- _EXTRAIT DU DOCUMENT_:
>>>>

On connaît l’originalité et l’importance de l’œuvre. « Son monument est ce Discours qui est à peu près incorruptible, comme tout ce qui est écrit exactement. Un langage fier et familier, où l’orgueil ni la modestie ne manquent, nous rend si sensibles et si remarquables les volontés essentielles et les attitudes qui sont communes à tous les hommes de réflexion ; qu’il en résulte moins un chef d’œuvre de ressemblance et de vraisemblance qu’une présence réelle, et même qui s’alimente de la nôtre [3] ».

On sait assez que ce fut le premier écrit philosophique rédigé en français, à une époque où la philosophie s’enseignait en latin. Pourquoi en français ? Lisons Descartes s’expliquer non sans ironie : « Un livre où j’ai voulu que les femmes mêmes pussent entendre quelque chose, et cependant que les plus subtils trouvassent aussi assez de matière pour occuper leur attention [4] ».

Pour Descartes, le problème de la connaissance devient le problème premier. Ainsi qu’il écrit dans les Règles (Regulæ ad directionem ingenii), il affirme : « Rien ne me paraît plus absurde que de discuter audacieusement sur les secrets de la nature, sans avoir auparavant examiné si l’intelligence humaine est capable de les pénétrer » ; « On ne peut rien connaître avant de connaître l’intelligence, puisque c’est par elle que nous connaissons toutes choses ».

Il s’agit donc : 1. de trouver une vérité première, totalement indubitable ; 2. de passer de cette pensée à l’être, notamment celui du monde matériel – ce que l’on nommera le « problème du pont ».

« Le véritable point de départ de la philosophie cartésienne est la mathématique [5] ». Sa philosophie dépend de la mathématique. En effet, pour Descartes, la vraie philosophie doit être un traité de la méthode ; or, la mathématique est la science, la méthode par excellence. Descartes l’appelle mathesis universalis.

Résumons sa pensée en quelques phrases. Il rêve d’un savoir construit sur le modèle de la mathématique et qui en ait toute la rigueur. Pour fonder la connaissance de manière irréfutable, il révoque en doute toute certitude (par le doute méthodique, c’est-à-dire le doute comme méthode), même celle des sens et aboutit à une première évidence irréfragable : le célèbre Cogito, ergo sum : « Je pense, donc je suis [6] ». De cette première certitude, fondement de toutes les autres, Descartes va essayer de retrouver toutes les autres, y compris celle du monde extérieur.

<<<<

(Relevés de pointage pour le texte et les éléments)
>>>>

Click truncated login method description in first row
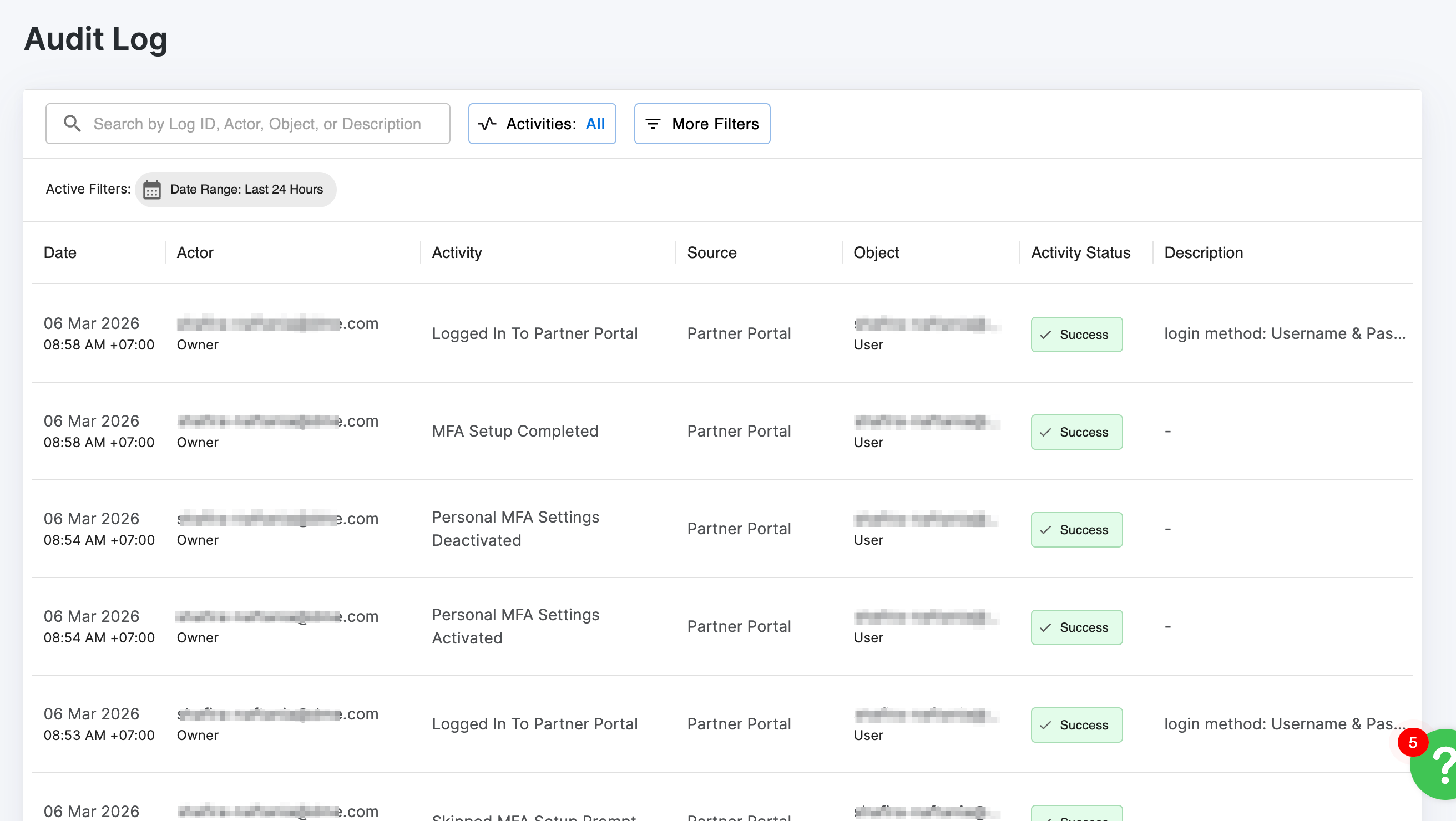This screenshot has width=1456, height=821. click(1284, 333)
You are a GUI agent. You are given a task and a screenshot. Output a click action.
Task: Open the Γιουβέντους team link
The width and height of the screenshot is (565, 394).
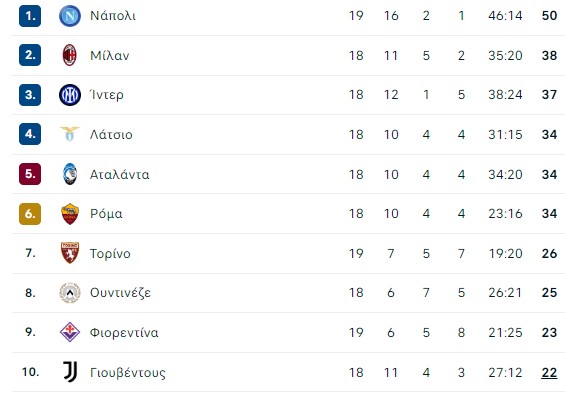pos(128,372)
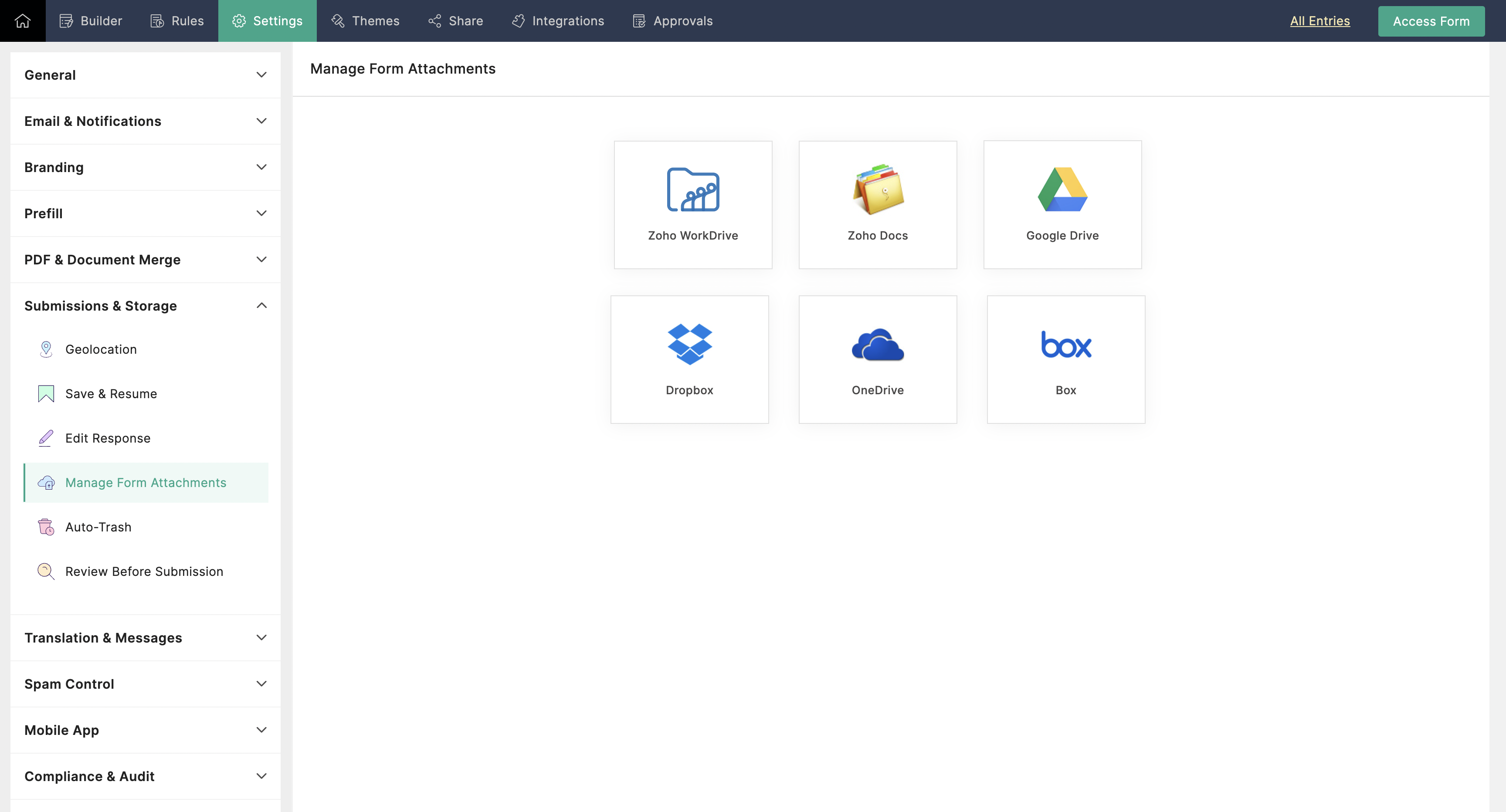Screen dimensions: 1506x812
Task: Open Save & Resume bookmark icon
Action: 46,393
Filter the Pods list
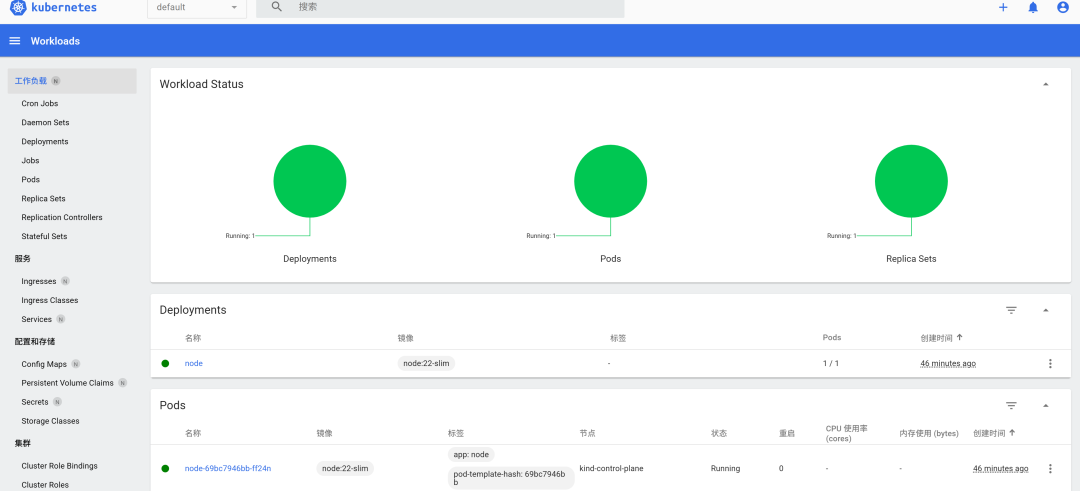Image resolution: width=1080 pixels, height=491 pixels. [1011, 405]
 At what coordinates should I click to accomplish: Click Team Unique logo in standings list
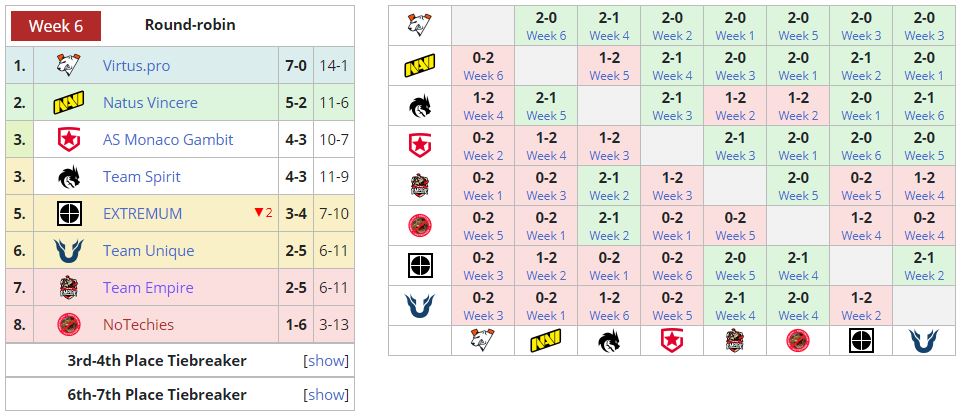(x=69, y=251)
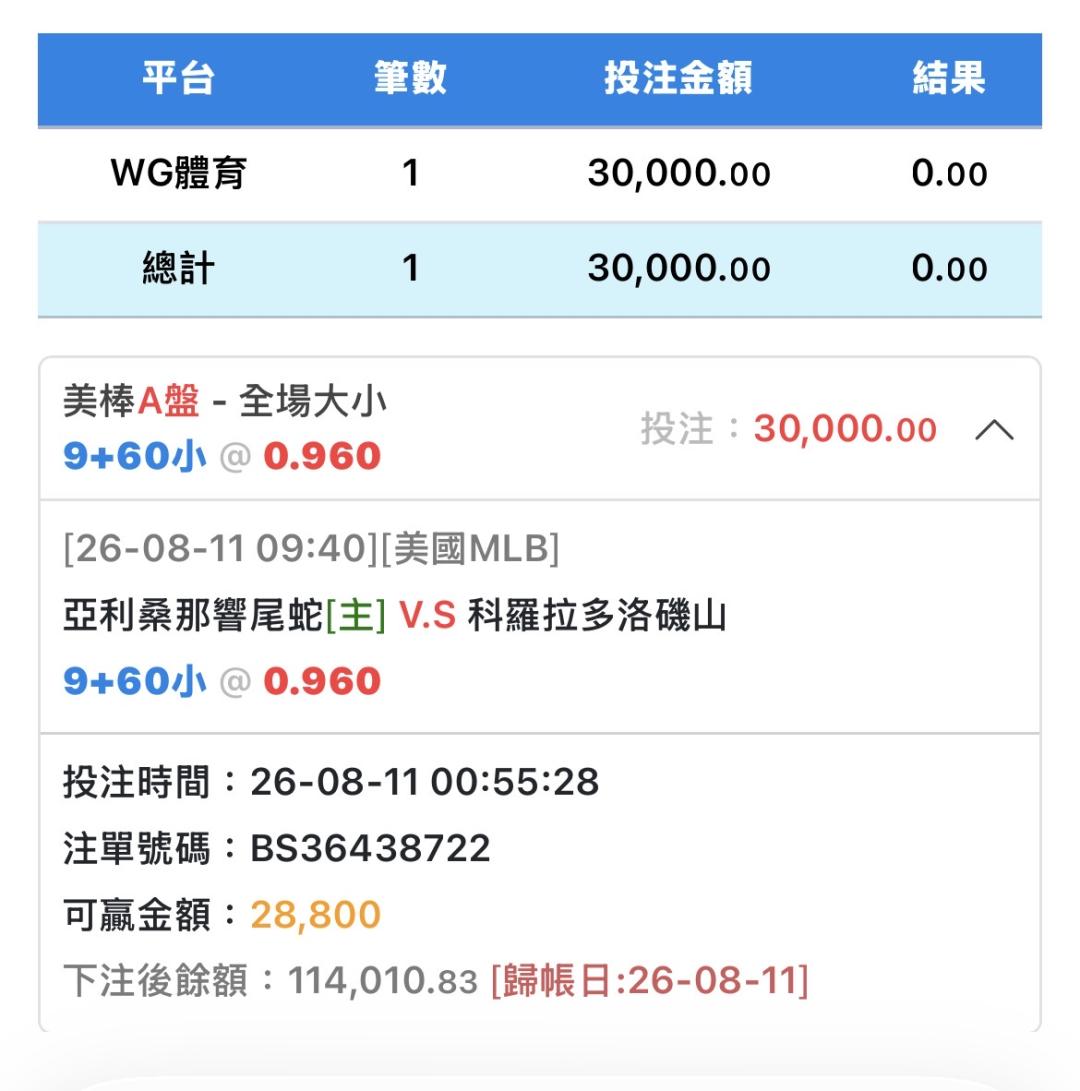Click the 歸帳日 26-08-11 red label

click(x=650, y=980)
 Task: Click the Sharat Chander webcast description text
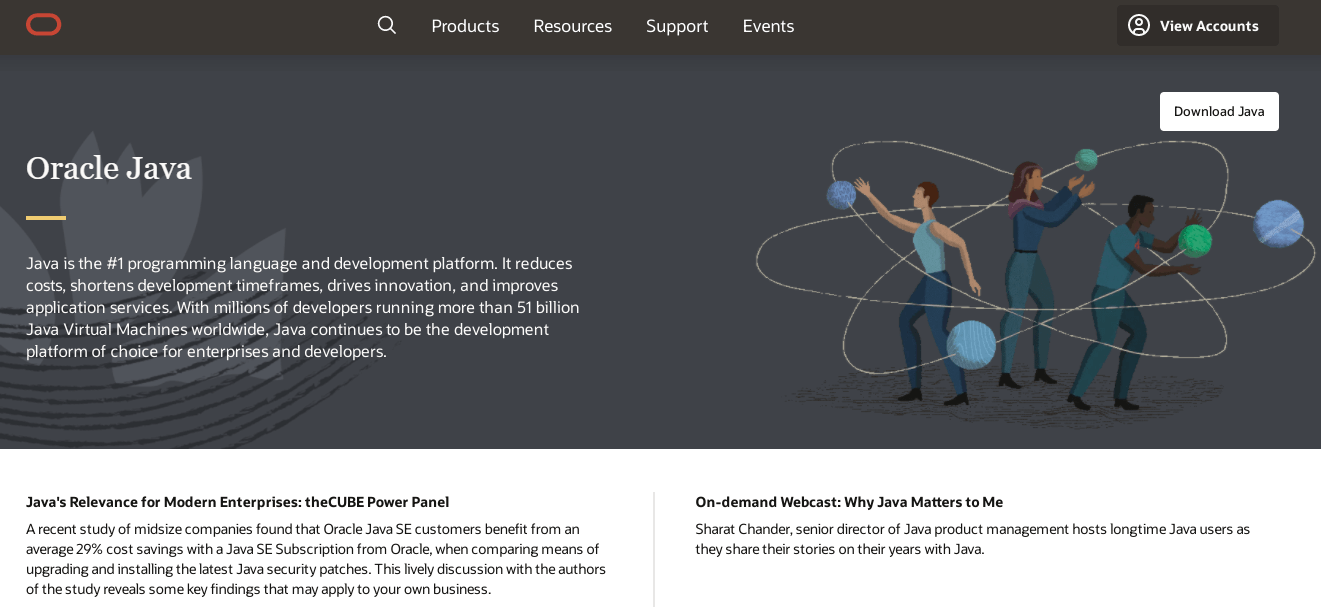[x=972, y=539]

<<<<

- _CONSIGNE DONNÉE 1_:
D'après l'extrait sur Descartes, en quelle langue enseignait-on la philosophie quand parut le premier écrit philosophique rédigé en français ?
- _CONSIGNE DONNÉE 2_:
Renommez « mathématique » en « géométrie » dans le passage de l'extrait sur Descartes qui commence par les mots contenant « Il s’agit donc : 1. » et finit par « l’appelle mathesis universalis. ».

- _RÉPONSE 1_:
En latin.

- _RÉPONSE 2_:
Il s’agit donc : 1. de trouver une vérité première, totalement indubitable ; 2. de passer de cette pensée à l’être, notamment celui du monde matériel – ce que l’on nommera le « problème du pont ».

« Le véritable point de départ de la philosophie cartésienne est la géométrie [5] ». Sa philosophie dépend de la géométrie. En effet, pour Descartes, la vraie philosophie doit être un traité de la méthode ; or, la géométrie est la science, la méthode par excellence. Descartes l’appelle mathesis universalis.